» TASK INPUT

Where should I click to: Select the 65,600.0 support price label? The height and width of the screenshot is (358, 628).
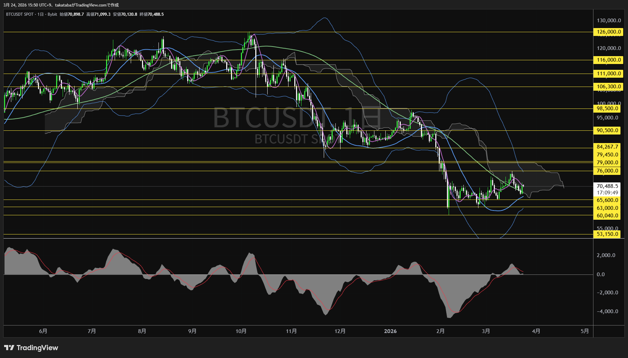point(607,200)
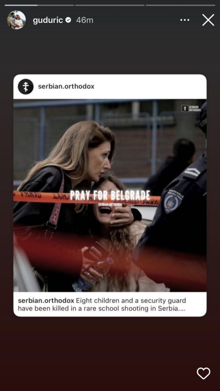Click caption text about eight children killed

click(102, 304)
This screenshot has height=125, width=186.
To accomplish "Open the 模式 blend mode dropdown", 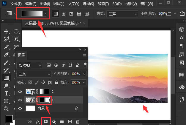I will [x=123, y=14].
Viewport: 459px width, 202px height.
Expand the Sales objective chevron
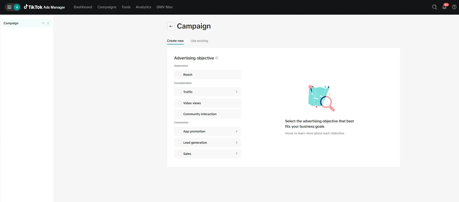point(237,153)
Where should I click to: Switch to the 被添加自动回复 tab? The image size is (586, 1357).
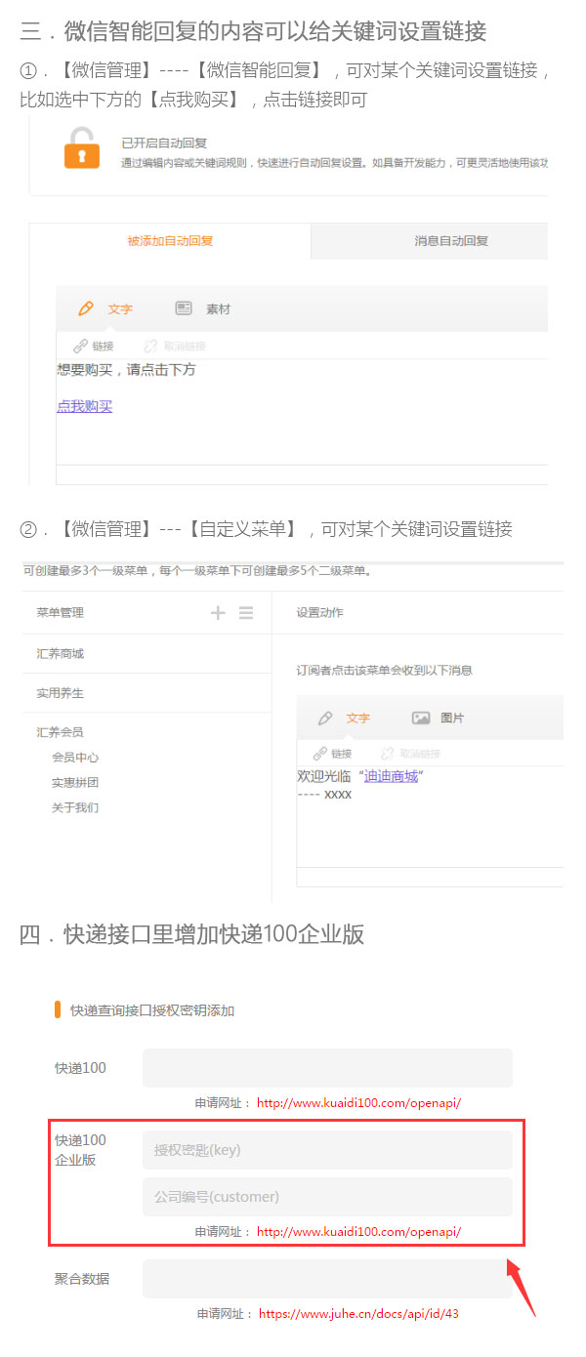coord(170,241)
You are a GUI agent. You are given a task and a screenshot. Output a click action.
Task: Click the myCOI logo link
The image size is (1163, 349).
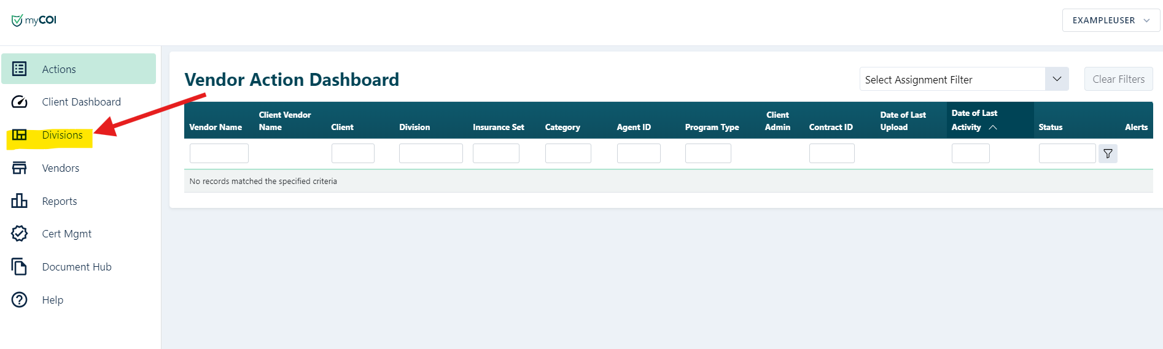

* * *

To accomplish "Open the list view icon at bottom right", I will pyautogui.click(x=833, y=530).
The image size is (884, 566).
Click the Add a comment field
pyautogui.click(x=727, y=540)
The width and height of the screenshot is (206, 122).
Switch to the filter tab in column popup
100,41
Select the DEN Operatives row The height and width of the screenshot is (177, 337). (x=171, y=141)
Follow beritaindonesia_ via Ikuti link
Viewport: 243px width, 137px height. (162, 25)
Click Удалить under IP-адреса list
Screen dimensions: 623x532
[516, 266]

...

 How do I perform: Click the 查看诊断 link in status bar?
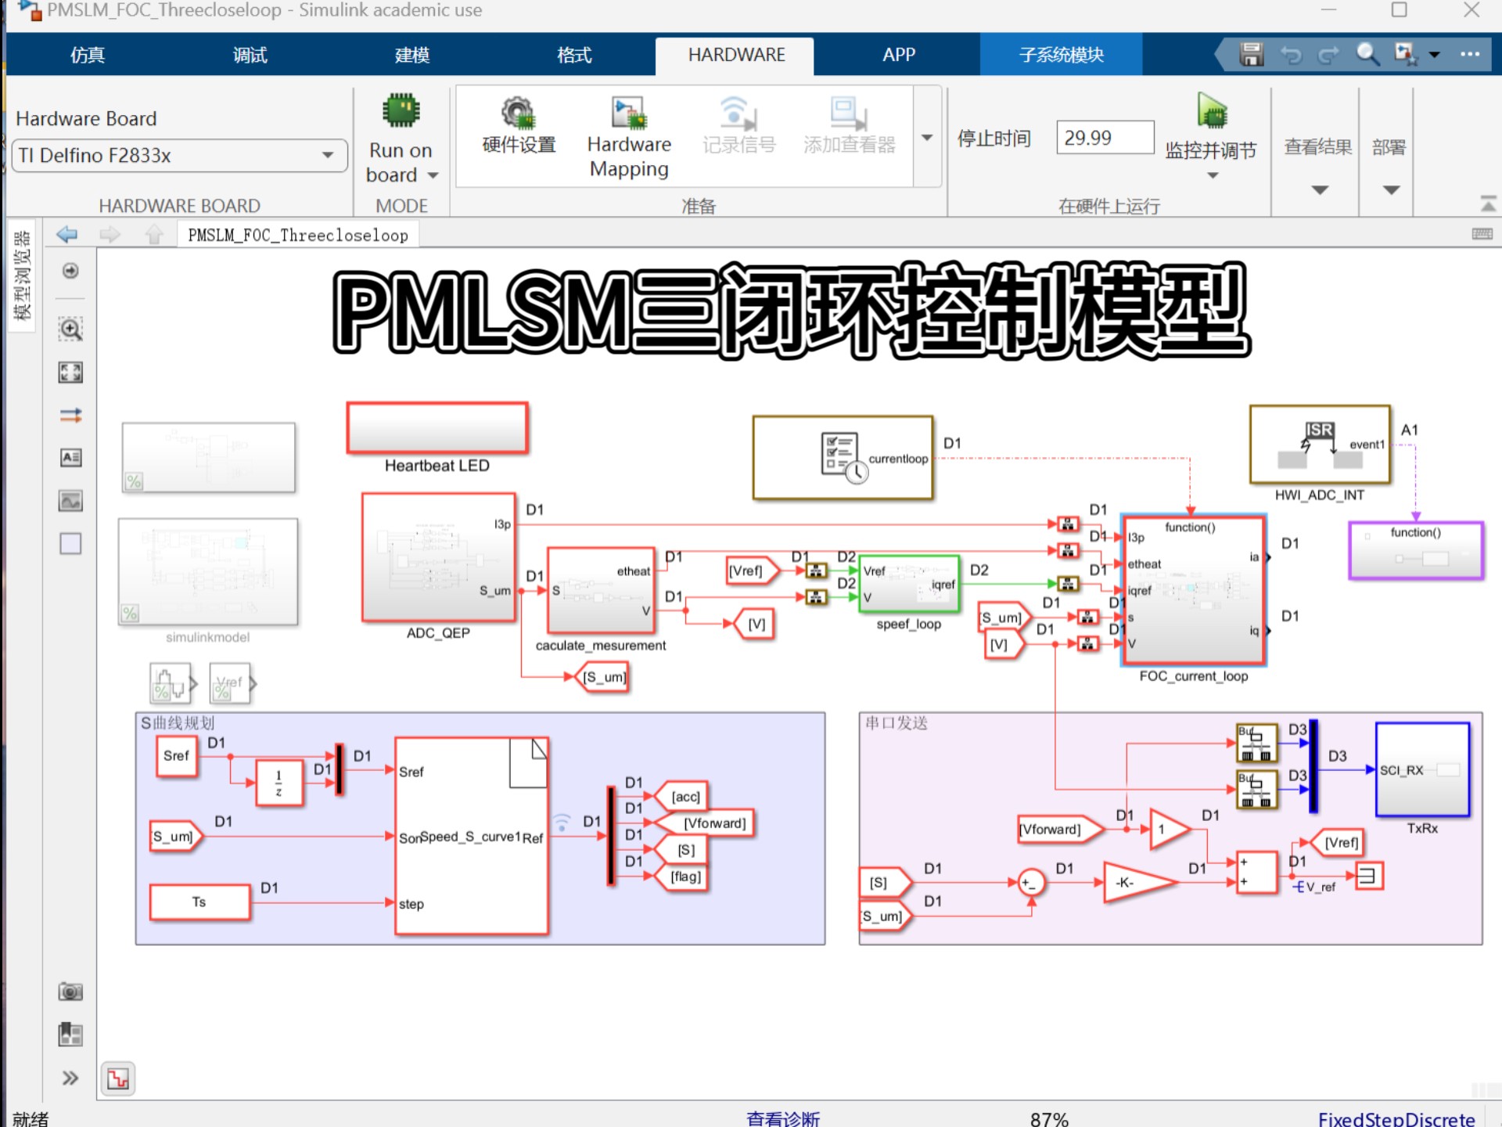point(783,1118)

» WHAT THE TASK REQUIRES
Would you copy, word for word, only the lines above from the one containing "Viewport: 459px width, 202px height." through the one containing "The image size is (1163, 349).", both included, and please leave out the pictures?

» EXERCISE ANSWER
Viewport: 459px width, 202px height.
Expand the Sales objective chevron
point(237,153)
Where should I click to: Switch to the 被添加自动回复 tab? The image size is (586, 1357).
coord(170,241)
You are a GUI agent. You are given a task and a screenshot. Output a click action.
Task: Click the myCOI logo link
The image size is (1163, 349).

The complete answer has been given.